Georgia Church Leaves United Methodist Over LGBTQ Clergy, Same-Sex Marriage
A local church in Georgia that supports LGBTQ rights says it is splitting from the United Methodist Church, becoming the first congregation in the country to act on a growing rift between progressives and conservatives within the denomination.
Asbury Memorial Church in Savannah announced Thursday that it was disaffiliating with the UMC, which moved last year to reaffirm rather than drop a ban on LGBTQ clergy and same-sex weddings, disappointing many liberal-minded congregants.
The church said in a statement that it believes it is the first U.S. church to leave the denomination over UMC's "unequal treatment of LGBTQ people."
It said that the UMC's South Georgia Conference last month voted to allow it to split and that Asbury "looks forward to a bright future as an independent non-denominational church."
A message on the church's website to "our LGBTQ+ community" apologized "for the harm the United Methodist Church has done."

Saved records:

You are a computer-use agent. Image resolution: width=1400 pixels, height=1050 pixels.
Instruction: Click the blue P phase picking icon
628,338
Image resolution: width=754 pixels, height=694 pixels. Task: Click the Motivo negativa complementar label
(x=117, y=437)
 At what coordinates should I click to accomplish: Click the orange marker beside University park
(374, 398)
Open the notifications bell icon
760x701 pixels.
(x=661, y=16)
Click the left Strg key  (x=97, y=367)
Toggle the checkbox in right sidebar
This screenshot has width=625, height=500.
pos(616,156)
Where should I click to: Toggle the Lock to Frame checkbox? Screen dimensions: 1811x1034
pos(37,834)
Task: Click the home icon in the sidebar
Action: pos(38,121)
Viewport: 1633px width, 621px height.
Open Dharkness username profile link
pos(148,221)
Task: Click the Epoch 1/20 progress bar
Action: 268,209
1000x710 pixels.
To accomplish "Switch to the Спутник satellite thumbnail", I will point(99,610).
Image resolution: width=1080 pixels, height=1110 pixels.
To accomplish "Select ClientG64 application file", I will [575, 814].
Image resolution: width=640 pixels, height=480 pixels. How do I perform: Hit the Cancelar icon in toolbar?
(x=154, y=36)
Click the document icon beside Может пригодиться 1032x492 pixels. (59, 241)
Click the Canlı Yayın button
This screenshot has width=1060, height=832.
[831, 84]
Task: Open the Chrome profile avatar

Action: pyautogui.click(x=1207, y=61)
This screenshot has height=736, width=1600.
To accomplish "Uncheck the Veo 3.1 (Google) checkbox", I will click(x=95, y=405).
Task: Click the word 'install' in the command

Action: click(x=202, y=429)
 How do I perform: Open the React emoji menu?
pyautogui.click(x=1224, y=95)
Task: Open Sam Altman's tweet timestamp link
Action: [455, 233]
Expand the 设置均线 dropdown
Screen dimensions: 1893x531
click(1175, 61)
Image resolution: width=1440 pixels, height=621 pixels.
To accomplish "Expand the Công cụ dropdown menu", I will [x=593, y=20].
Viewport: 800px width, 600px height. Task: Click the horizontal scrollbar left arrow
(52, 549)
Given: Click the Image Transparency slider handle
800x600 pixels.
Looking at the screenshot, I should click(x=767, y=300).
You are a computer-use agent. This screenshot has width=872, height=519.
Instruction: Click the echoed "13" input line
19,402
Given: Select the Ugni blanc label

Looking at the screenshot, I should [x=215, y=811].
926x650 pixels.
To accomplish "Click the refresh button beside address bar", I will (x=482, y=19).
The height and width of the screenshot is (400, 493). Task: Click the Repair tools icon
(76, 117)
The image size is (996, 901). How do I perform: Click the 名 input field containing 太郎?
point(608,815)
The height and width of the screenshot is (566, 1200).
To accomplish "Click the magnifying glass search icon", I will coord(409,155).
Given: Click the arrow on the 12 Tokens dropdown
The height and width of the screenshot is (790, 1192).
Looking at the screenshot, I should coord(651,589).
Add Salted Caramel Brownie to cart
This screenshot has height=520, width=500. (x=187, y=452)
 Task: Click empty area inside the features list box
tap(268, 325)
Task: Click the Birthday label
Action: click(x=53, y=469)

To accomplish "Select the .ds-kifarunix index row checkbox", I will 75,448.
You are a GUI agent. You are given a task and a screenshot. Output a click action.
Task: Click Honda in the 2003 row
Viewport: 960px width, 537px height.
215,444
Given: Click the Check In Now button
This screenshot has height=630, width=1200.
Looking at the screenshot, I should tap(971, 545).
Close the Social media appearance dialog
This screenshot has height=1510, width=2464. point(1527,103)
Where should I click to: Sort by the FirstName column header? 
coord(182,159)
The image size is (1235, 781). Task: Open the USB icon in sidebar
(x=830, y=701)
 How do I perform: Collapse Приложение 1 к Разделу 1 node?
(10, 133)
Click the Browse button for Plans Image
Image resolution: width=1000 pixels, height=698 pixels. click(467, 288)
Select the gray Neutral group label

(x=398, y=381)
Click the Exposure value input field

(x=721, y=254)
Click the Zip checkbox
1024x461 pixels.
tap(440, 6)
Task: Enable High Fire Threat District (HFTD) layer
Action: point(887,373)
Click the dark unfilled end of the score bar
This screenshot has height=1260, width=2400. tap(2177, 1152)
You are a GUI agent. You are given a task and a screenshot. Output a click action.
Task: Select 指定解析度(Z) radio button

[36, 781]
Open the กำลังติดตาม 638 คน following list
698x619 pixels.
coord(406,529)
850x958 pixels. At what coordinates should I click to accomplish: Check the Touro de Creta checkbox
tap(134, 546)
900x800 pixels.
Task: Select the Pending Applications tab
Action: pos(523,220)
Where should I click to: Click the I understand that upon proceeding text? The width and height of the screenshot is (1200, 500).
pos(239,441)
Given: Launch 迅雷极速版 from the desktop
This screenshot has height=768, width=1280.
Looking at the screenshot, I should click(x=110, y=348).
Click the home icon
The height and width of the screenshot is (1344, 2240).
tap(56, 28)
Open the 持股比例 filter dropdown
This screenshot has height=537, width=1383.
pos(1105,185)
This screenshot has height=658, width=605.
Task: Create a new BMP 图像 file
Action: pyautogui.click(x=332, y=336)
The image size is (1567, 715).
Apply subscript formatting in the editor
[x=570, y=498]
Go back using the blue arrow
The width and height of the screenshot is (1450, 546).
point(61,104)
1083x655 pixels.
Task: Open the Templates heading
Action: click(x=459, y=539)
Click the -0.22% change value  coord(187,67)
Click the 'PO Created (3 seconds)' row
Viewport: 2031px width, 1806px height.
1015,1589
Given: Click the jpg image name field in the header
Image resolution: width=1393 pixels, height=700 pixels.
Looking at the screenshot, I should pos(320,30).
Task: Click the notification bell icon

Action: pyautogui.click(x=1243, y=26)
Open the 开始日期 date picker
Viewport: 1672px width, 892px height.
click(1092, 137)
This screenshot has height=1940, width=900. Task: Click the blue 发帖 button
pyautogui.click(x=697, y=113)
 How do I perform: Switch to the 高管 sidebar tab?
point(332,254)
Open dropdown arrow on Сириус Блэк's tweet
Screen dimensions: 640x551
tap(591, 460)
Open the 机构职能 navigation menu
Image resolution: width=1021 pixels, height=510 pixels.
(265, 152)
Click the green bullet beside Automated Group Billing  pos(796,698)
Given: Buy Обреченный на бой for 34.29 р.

Work task 1 —
Extract the passage of the article on Asbury Memorial Church from "Georgia Church Leaves" to "many liberal-minded congregants.".
Work task 2 —
Answer these questions from the article on Asbury Memorial Church:
(a) In which city is the church located?
(b) Which body of the UMC voted last month to allow the church to split?
(c) What kind of church does Asbury say it will become?
Work task 3 —
Go on with the article on Asbury Memorial Church, starting after its last sentence.
The items stand apart from the article on Asbury Memorial Church and are separate material.

Exercise response 1 —
Georgia Church Leaves United Methodist Over LGBTQ Clergy, Same-Sex Marriage
A local church in Georgia that supports LGBTQ rights says it is splitting from the United Methodist Church, becoming the first congregation in the country to act on a growing rift between progressives and conservatives within the denomination.
Asbury Memorial Church in Savannah announced Thursday that it was disaffiliating with the UMC, which moved last year to reaffirm rather than drop a ban on LGBTQ clergy and same-sex weddings, disappointing many liberal-minded congregants.

Exercise response 2 —
(a) Savannah
(b) The UMC's South Georgia Conference
(c) An independent non-denominational church

Exercise response 3 —
"You are beloved. You matter. We affirm whom you love. You are a gift to the Church. We will keep working to make it right. We need you," it said.
For decades, the United Methodist Church has maintained that homosexual activity is immoral, as it barred gays and lesbians from serving as clergy, and opposed same sex marriage.
UMC leaders last year voted down a move to ease those restrictions, known as the One Church Plan and instead passed what was called the Traditional Plan, which reaffirmed the denomination's existing stance.
The United Methodist Church, with some 13 million members worldwide, about half of them in the U.S., had planned to meet in May to vote on formalizing a schism that would split the denomination in two — one that would continue to ban gay clergy and same-sex marriage and the other taking the more liberal path.
However, the COVID-19 pandemic caused a postponement of the meeting leaving the question in limbo.
A 2014 survey by the Pew Research Center found that 60% of United Methodists said homosexuality should be acceptable in society, up from just 51% in 2007. It also found that nearly half (49%) supported legalizing same-sex marriage.
The United Methodist Church is a mainline Protestant denomination created in 1968 in Dallas, Texas, although Methodism dates back to John and Charles Wesley in the 1700s.